§ **RECORDS SHOWN**:

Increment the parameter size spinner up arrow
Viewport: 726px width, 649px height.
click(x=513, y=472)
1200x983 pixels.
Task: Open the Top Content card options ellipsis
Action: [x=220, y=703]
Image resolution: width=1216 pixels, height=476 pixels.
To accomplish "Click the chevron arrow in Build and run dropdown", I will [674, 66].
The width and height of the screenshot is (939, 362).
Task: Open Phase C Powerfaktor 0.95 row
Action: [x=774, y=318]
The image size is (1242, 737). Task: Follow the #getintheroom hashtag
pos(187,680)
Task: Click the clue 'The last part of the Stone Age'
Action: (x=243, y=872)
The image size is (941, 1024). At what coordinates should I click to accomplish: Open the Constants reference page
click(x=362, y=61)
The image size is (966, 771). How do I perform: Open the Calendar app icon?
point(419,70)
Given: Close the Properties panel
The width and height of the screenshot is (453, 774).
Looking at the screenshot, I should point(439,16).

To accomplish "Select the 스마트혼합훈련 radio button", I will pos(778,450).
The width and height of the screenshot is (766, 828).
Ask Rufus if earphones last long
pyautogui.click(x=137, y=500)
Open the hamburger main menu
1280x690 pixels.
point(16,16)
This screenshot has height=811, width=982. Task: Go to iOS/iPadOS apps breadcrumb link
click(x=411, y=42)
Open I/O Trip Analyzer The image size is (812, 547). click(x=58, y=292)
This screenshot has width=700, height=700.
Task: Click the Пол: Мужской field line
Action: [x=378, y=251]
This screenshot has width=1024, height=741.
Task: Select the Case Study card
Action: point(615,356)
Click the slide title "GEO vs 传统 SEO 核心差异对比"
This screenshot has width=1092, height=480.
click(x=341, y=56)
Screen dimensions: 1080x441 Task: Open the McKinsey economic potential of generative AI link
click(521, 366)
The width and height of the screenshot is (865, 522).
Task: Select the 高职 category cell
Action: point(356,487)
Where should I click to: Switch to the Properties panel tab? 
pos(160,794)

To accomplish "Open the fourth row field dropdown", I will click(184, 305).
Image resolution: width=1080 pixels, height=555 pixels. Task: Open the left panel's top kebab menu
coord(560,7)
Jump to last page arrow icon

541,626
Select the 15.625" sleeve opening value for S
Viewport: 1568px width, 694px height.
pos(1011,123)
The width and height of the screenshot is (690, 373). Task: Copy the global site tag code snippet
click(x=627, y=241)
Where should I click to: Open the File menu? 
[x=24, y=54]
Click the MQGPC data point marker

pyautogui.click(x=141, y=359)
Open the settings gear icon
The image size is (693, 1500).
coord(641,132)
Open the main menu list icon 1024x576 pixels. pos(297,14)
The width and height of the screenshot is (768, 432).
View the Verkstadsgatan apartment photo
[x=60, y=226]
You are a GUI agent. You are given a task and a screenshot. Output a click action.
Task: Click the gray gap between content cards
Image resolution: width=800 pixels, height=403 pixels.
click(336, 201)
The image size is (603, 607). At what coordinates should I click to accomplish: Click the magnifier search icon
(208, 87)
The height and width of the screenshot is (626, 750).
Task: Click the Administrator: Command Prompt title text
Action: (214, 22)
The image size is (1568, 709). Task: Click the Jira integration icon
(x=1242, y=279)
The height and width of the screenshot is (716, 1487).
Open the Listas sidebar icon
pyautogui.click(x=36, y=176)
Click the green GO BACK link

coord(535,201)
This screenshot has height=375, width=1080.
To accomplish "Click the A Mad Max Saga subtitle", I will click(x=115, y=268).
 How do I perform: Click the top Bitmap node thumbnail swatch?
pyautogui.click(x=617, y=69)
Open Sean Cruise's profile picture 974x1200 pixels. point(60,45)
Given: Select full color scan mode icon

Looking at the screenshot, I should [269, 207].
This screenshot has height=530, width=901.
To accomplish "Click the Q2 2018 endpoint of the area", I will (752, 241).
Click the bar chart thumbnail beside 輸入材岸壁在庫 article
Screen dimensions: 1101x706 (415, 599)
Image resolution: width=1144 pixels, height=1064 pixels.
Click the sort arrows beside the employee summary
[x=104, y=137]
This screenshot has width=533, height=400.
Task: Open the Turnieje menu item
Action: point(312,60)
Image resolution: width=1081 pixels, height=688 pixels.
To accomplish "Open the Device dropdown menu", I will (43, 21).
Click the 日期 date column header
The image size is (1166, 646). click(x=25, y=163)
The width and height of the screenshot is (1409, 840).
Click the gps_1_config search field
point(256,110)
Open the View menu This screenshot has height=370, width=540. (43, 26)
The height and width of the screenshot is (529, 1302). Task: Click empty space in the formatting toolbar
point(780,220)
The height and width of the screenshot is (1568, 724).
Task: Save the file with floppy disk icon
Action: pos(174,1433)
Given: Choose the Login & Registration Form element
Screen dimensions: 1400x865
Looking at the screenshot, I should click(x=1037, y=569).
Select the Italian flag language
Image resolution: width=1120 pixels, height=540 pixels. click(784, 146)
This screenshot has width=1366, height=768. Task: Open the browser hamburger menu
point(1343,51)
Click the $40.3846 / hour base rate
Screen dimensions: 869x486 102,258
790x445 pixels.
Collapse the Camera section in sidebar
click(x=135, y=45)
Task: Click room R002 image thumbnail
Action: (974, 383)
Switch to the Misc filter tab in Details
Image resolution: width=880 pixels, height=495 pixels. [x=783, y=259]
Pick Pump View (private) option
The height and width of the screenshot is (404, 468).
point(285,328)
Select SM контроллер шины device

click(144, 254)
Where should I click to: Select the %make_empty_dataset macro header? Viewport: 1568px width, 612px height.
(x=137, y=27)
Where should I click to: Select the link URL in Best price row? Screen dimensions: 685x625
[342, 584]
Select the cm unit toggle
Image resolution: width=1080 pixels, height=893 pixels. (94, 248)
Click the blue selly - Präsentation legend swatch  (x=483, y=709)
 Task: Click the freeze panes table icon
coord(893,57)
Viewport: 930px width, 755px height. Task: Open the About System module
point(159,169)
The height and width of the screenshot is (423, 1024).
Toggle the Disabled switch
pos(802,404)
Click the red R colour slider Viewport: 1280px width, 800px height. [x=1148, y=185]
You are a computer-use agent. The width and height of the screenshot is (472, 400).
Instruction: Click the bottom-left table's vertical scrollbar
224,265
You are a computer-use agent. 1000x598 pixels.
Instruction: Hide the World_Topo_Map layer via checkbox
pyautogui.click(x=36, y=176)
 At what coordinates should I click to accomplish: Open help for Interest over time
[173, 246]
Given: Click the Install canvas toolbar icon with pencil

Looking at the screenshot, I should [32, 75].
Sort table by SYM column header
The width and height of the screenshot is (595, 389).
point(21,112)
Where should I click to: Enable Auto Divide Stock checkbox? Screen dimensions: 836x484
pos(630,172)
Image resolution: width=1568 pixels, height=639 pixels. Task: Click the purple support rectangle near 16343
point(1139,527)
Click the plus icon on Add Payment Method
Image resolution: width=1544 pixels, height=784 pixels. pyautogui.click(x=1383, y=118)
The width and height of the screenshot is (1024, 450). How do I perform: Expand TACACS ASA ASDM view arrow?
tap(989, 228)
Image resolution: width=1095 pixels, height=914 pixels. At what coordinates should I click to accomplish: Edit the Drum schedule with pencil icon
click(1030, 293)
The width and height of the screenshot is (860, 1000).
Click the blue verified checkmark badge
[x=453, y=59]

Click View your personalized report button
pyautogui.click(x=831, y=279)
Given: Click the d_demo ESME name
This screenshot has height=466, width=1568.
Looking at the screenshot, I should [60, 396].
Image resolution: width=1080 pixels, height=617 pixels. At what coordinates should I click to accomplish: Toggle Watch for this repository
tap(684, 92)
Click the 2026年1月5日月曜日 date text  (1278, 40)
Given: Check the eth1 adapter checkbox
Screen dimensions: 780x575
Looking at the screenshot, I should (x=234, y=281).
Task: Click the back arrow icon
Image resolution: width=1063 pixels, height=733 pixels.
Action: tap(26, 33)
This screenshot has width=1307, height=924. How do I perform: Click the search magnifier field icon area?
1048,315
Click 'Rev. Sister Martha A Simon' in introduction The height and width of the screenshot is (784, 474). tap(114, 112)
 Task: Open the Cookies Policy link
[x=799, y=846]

§ **ABOUT THIS TASK**: Everything from the line containing "Image resolution: width=1080 pixels, height=617" through the last line above should be set down exactly; include no other lines.

§ **OUTPUT OF THE TASK**:
Image resolution: width=1080 pixels, height=617 pixels. At what coordinates should I click to accomplish: Toggle Watch for this repository
tap(684, 92)
Click the 2026年1月5日月曜日 date text  (1278, 40)
Given: Check the eth1 adapter checkbox
Screen dimensions: 780x575
Looking at the screenshot, I should (x=234, y=281).
Task: Click the back arrow icon
Image resolution: width=1063 pixels, height=733 pixels.
Action: tap(26, 33)
This screenshot has width=1307, height=924. How do I perform: Click the search magnifier field icon area?
1048,315
Click 'Rev. Sister Martha A Simon' in introduction The height and width of the screenshot is (784, 474). tap(114, 112)
 Task: Open the Cookies Policy link
[x=799, y=846]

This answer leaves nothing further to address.